Majestatyczny gmach Dyrekcji Pruskiej Kolei Wschodniej przy ul. Dworcowej w Bydgoszczy był niedostępny przez ostatnie lata. Niedawno zmienił właściciela i za ponad 2 lata w odrestaurowanym budynku ma powstać hotel. Wcześniej jednak Grupa Konkret udostępnia okazały budynek zwiedzającym i wspólnie z Bydgoską Lokalną Organizacją Turystyczną zaprasza na spacery. Chętni ustawiają się w kolejce. Specjalnie przeszkoleni przewodnicy opowiedzieli już o tym miejscu ponad 200 osobom.

Dawni pracownicy kolei zwiedzili z przewodnikiem Gmach dawnej Dyrekcji Kolei Wschodnich

Niedawno do gmachu zaproszono pracowników kolei, którzy lata temu spędzili często długie lata przy Dworcowej 63. Historię obiektu poznawali, mając na podorędziu swoje, często osobiste opowieści. Podzieli się nimi z nami.

- Pracowałam tu przez wiele lat i miałam przyjemność pracować z wieloma wspaniałymi ludźmi. To już dawno temu, bo – jeśli dobrze pamiętam – od około 2011 roku budynek jest całkowicie nieczynny. Wcześniej jednak mieściły się tu różne działy, z którymi trzeba było współpracować, przychodzić, załatwiać rozmaite sprawy. Dla mnie zawsze ważny był prestiż tego miejsca i rola, jaką odgrywało. Pracowali tu ludzie z pasją, z wizją kolejnictwa – to było naprawdę wyjątkowe. Zawsze uważałam, że jeśli ktoś wykonuje swoją pracę z zaangażowaniem i sercem, to zostawia po sobie cząstkę siebie. Dlatego dziś, po latach, będąc tu znowu, czuję ogromne wzruszenie. To naprawdę piękne - mówi Wioleta Jurkowska.

To niezwykły budynek.

- Mam tu ulubione miejsca, przede wszystkim piwnicę – tam pracowałam przez krótki czas, ale mam z tym miejscem bardzo miłe wspomnienia. Poza tym wszystkie korytarze były mi bliskie. Sala 200 również – to tam, jako młoda dziewczyna, miałam zaszczyt trzymać tacę z odznaczeniami podczas uroczystości. Po latach zawsze było mi żal, gdy przechodziłam obok pustego, zniszczonego budynku. Dlatego teraz ogromnie się cieszę, słysząc, że wszyscy są zadowoleni, że ten obiekt zostanie odrestaurowany i znów wróci tu życie. Kiedyś tu naprawdę tętniło życie – nigdy nie było cicho. Po korytarzach krążyli ludzie, słychać było rozmowy, śmiech, głosy. Nawet dziś czuję ducha tamtych lat, jakby to wszystko wciąż tu było - dodaje Wioleta Jurkowska.
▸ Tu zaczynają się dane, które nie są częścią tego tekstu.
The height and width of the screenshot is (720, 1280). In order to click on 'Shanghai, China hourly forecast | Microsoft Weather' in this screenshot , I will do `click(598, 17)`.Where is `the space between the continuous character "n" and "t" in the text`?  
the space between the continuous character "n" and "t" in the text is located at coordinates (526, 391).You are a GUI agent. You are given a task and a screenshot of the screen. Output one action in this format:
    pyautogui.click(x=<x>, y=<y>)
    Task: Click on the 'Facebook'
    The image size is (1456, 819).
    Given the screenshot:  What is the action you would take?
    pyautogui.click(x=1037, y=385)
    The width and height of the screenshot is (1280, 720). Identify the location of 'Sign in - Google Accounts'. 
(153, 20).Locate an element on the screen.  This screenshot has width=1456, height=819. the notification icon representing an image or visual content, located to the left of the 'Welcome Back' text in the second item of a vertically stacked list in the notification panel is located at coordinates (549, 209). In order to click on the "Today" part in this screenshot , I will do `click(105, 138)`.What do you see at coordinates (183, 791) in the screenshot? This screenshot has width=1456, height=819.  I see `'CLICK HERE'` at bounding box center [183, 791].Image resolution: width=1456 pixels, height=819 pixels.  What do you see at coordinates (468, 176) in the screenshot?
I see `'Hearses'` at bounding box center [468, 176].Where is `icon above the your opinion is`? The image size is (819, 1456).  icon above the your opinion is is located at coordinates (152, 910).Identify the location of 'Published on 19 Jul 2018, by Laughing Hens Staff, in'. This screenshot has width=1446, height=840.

Kiedy weszłam tu po raz pierwszy, pomyślała, że jestem w "Procesie" Kafki i ktoś mnie zaraz zamknie

Gąszcz korytarzy robi wrażenie, a uwagę przyciągają wyjątkowe schody.

- Pamiętam mój pierwszy dzień, kiedy przyszłam tu szukać pracy i złożyć dokumenty po studiach. Jestem z wykształcenia filologiem, więc gdy zobaczyłam te wszystkie brązowe drzwi, jedno za drugim, i niekończące się korytarze, pomyślałam: „Jezus Maria, jestem w procesie Kafki! Zaraz ktoś mnie o coś oskarży.”  Trzeba było czasu, żeby oswoić ten budynek, zrozumieć jego układ i przestać się gubić. Przez pierwszy miesiąc naprawdę często błądziłam po korytarzach, wchodziłam nie tam, gdzie trzeba. Ale potem już poszło. Zaczęłam tu pracować jako zwykły urzędnik — to było moje pierwsze miejsce pracy po studiach. Początkowo byłam referendarzem, a dość szybko awansowałam. Skończyłam jako dyrektor ds. rozliczeń międzynarodowych pasażerskich, pracując już wtedy dla Przewozów Regionalnych, bo właśnie tam trafiła nasza jednostka - opisuje była pracownica kolei. - Później kontynuowałam pracę w innej lokalizacji, już dla PKP Intercity – czyli innego przewoźnika, który przejął te funkcje. Zaczęłam w 1990 roku, a pracowałam tutaj do 2007 roku. Potem nas przeniesiono w ramach restrukturyzacji i podziału kolei. Zaczynałyśmy z koleżanką jako pracownice Polskich Kolei Państwowych, a kończyłyśmy jako pracownice PKP Intercity. 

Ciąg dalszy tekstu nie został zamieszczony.